→ **What the task asks**: Among the lines below, take the one holding "This screenshot has height=819, width=1456.", the one holding "Task: Open the AWS CloudShell icon", and all lines between them. Set them down exactly.

→ **Dataset extract**:
☆ ☆ ☆ ☆ ☆ ☆ ☆

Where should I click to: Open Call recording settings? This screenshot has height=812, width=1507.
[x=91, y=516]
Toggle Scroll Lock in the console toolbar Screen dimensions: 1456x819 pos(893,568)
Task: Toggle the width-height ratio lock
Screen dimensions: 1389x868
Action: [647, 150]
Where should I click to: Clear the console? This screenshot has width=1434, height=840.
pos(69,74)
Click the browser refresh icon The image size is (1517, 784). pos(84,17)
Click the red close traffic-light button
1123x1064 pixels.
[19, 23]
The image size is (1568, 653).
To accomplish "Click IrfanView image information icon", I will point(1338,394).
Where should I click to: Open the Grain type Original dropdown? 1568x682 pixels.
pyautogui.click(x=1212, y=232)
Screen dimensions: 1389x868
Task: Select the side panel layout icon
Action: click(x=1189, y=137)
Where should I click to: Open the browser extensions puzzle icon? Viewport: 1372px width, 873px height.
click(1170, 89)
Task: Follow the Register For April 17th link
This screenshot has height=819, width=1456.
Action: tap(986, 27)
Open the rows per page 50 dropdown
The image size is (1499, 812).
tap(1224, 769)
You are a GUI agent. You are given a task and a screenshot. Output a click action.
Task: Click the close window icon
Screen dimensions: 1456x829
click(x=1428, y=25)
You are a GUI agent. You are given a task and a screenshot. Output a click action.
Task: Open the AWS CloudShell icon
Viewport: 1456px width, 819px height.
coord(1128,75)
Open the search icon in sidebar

☆ ☆ ☆ ☆ ☆ ☆ ☆

→ **Result of this task**:
This screenshot has height=819, width=1456.
Action: tap(986, 27)
Open the rows per page 50 dropdown
The image size is (1499, 812).
tap(1224, 769)
You are a GUI agent. You are given a task and a screenshot. Output a click action.
Task: Click the close window icon
Screen dimensions: 1456x829
click(x=1428, y=25)
You are a GUI agent. You are given a task and a screenshot. Output a click action.
Task: Open the AWS CloudShell icon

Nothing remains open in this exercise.